Data were summarized in two ways. First, raw means and counts were weighted
by sample size and calculated for all outcomes. Second, selected efficacy
outcomes were synthesized with random-effects meta-analytic pooling of group
results across
studies7,8.
In random-effects meta-analyses, study results are weighted by a combination
of study size and between-study variation. When there was no variation across
study results that would not be expected due to random chance, the weighted
results were equivalent to those found by weighting by study sample size. The
presence of variation across study results suggests that important study-level
factors were impacting results, causing large studies to be given somewhat
less weight and, concomitantly, smaller studies to be given somewhat more
weight. We report the efficacy results associated with second-generation
implants, including the Agility and New Jersey LCS (DePuy, Warsaw Indiana),
Buechel-Pappas (Endotec, South Orange, New Jersey), TNK (Kyocera, Kyoto,
Japan), STAR (Waldemar Link, Hamburg, Germany), and Salto (Tornier,
Montbonnot, France) prostheses. Similar efficacy outcomes were analyzed, with
use of the same meta-analytic techniques, in the review of the ankle
arthrodesis studies. No formal comparison of efficacy or safety outcomes
between total ankle arthroplasty and ankle arthrodesis was performed.
All calculations were performed with use of SAS software (version 8.1;
Cary, North Carolina) and SPSS software (version 14.0; Chicago, Illinois).
Studies
The initial search yielded 460 citations, of which 167 were retrieved for
further review. Sixty-two full publications and five meeting abstracts met all
eligibility criteria for inclusion into the database (see Appendix). Eighteen
of these were identified as kinship studies. The final database included
forty-nine primary studies spanning the years 1990 to 2005. The studies
included fifty-six treatment arms and 2114 patients.

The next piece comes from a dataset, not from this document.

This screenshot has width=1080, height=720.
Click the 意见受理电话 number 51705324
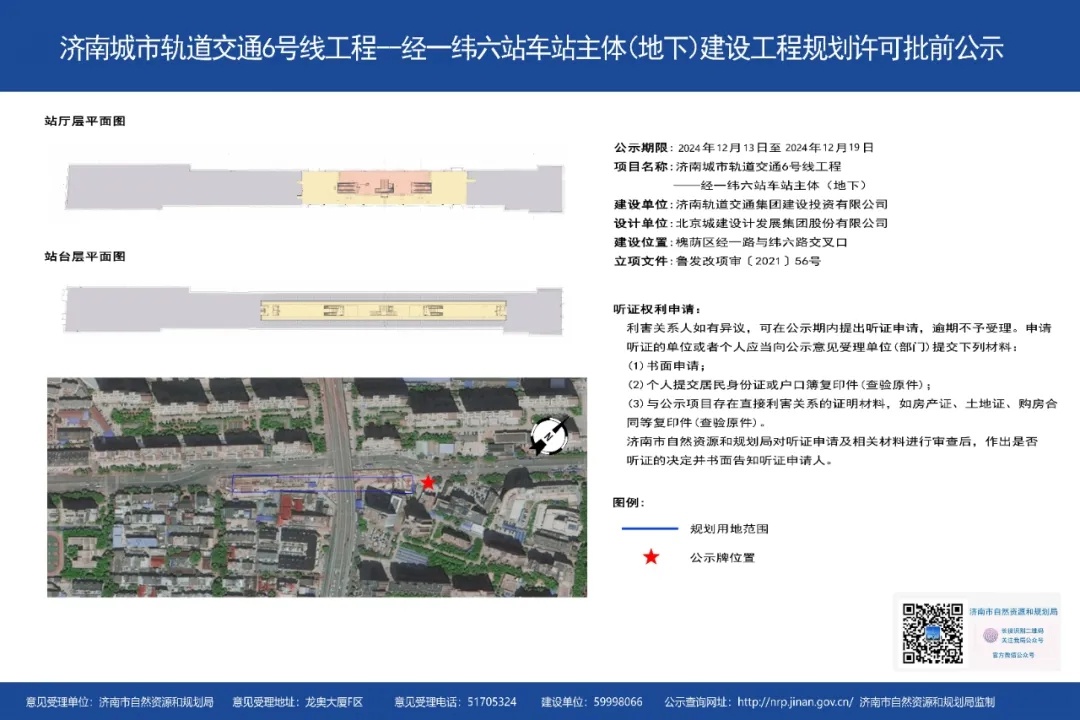[491, 702]
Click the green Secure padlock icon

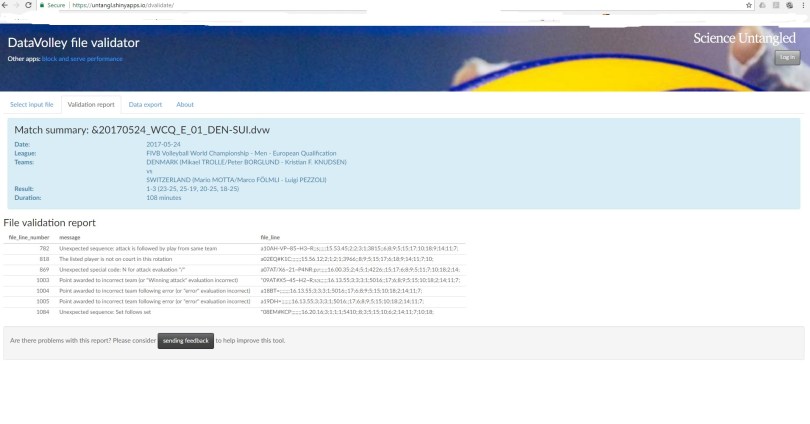tap(44, 5)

Study attrition is shown
in Figure 1. The
characteristics of the accepted studies are further detailed in
Table I.
Of the forty-nine studies, ten (20%) focused on total ankle arthroplasty
and thirty-nine (80%) described ankle arthrodesis; 852 patients underwent
total ankle arthroplasty and 1262 underwent arthrodesis. The majority of the
arthrodesis studies (56%) were published between 1990 and 1997, whereas all
ten of the total ankle arthroplasty studies were published more recently,
between 1998 and 2005. The vast majority of studies were from single centers
in the United States and Europe. Other geographic locations included Japan and
Taiwan.
There were no studies directly comparing total ankle arthroplasty and
arthrodesis. Three non-randomized controlled trials of ankle arthrodesis
compared different surgical techniques for arthrodesis. The duration of
follow-up ranged from two to nine years in the studies of total ankle
arthroplasty and from two to twenty-three years in the studies of arthrodesis.
The average follow-up time following the total ankle arthroplasties and the
arthrodeses was approximately five years.

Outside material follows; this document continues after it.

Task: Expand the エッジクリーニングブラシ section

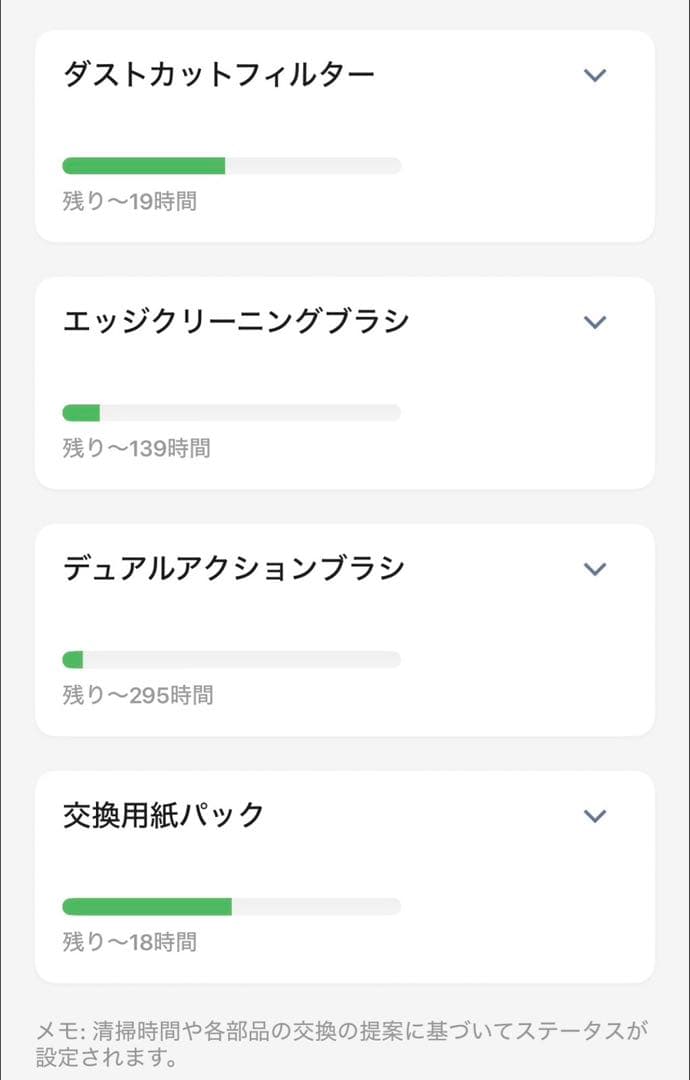Action: (x=345, y=321)
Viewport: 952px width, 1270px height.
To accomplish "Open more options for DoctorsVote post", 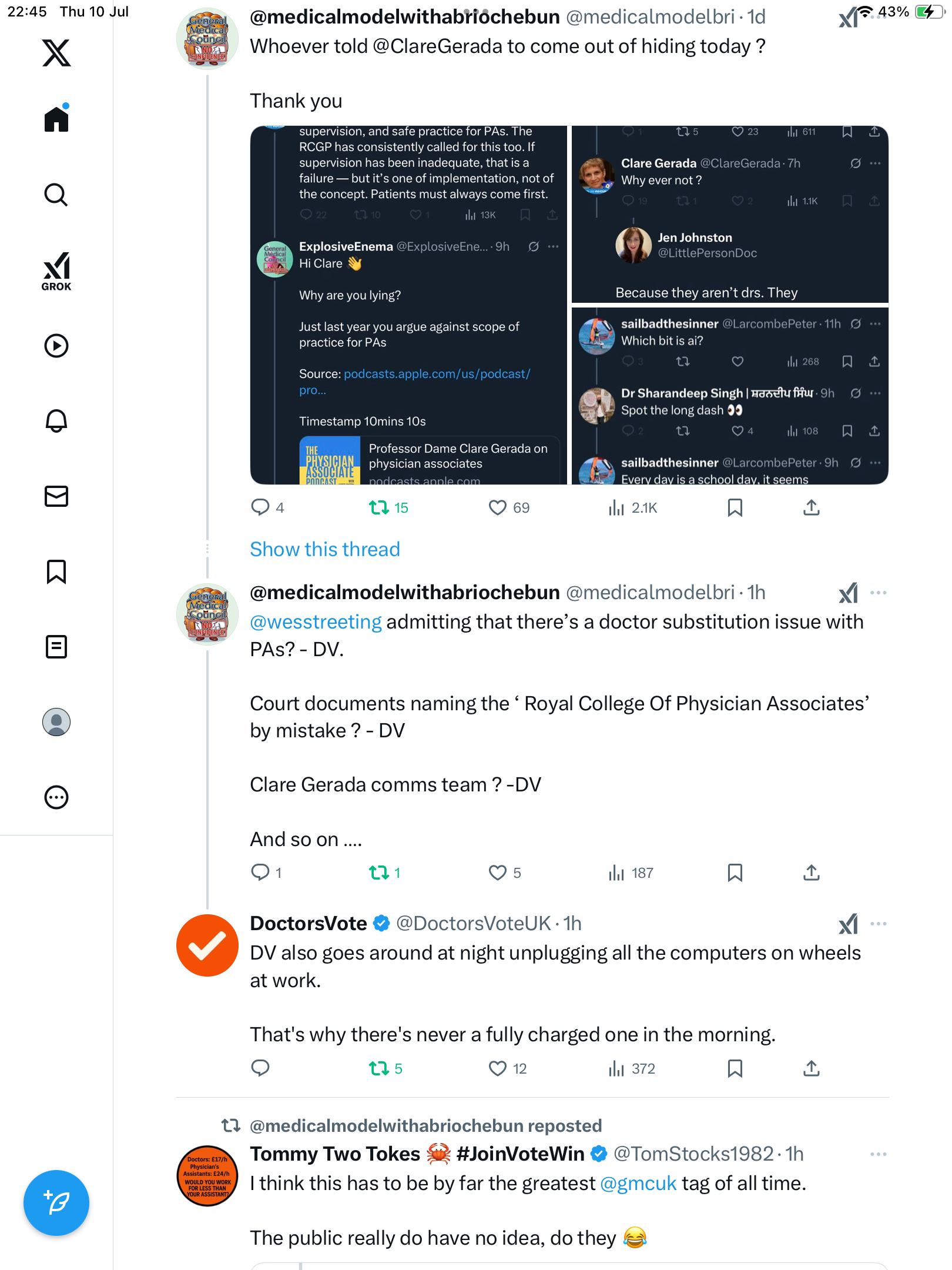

All ten studies of total ankle arthroplasty (including a total of 852
patients) focused on second-generation total ankle implants. Information on
the implants and the methods of fixation used in the total ankle
arthroplasties is also displayed in Table
I.
Patients
Patient characteristics were minimally described in the studies. In those
in which the age of the patient population was reported, the mean overall age
was fifty-three years (mean range, eighteen to sixty-four years) (see
Appendix). The patients treated with total ankle arthroplasty were older (mean
age, fifty-eight years; mean range, forty-six to sixty-four years) than those
treated with ankle arthrodesis (mean age, fifty years; mean range, eighteen to
sixty-three years) and were predominately female (59%). The majority of the
patients in the arthrodesis studies were male (52%). Rheumatoid arthritis was
the primary indication for the total ankle arthroplasties (39%), whereas
posttraumatic arthritis was the primary indication for the arthrodeses
(57%).
Efficacy Outcomes
The reporting of efficacy outcomes was highly variable in both the total
ankle arthroplasty and the ankle arthrodesis studies; therefore, the analyses
performed in the present study were limited. The AOFAS Ankle-Hindfoot Scale
total score and pain, function, and alignment subscores; the Kofoed scores for
pain and function; and the range of motion (overall and plantar
flexion-dorsiflexion) were among the most frequently reported evaluation
methodologies. Table II
presents both the raw means for these outcomes and the pooled meta-analytic
results for the AOFAS total score and the range-of-motion outcomes for both
total ankle arthroplasty and ankle arthrodesis. The meta-analysis mean AOFAS
score was 78.2 points (95% confidence interval, 71.9 to 84.5) for the group
treated with total ankle arthroplasty and 75.6 points (95% confidence
interval, 71.6 to 79.6) for the group treated with ankle arthrodesis. The raw
mean scores on the individual AOFAS subscales for pain, function, and
alignment were 34.5, 37.4, and 9.4 points, respectively, in the group treated
with total ankle arthroplasty. In the arthrodesis group, the raw mean Kofoed
scores for pain and function were 32.5 and 15.7 points, respectively. Because
of the lack of reporting of variances, meta-analysis of the subscale scores
was not possible.
In the studies of total ankle arthroplasty in which excellent, good, fair,
and poor categories were used as overall outcome measures, the result was
excellent in 38% of the patients (95% confidence interval, 0% to 96.8%), good
in 30.5% (95% confidence interval, 21.0% to 39.9%), fair in 5.5% (95%
confidence interval, 0% to 16.9%), and poor in 24% (95% confidence interval,
0% to 72.9%). In the arthrodesis group, the pooled outcomes were excellent in
31% (95% confidence interval, 19.8% to 41.5%), good in 37% (95% confidence
interval, 26.4% to 47.3%), fair in 13% (95% confidence interval, 6.2% to
20.3%), and poor in 13% (95% confidence interval, 7.6% to 18.7%).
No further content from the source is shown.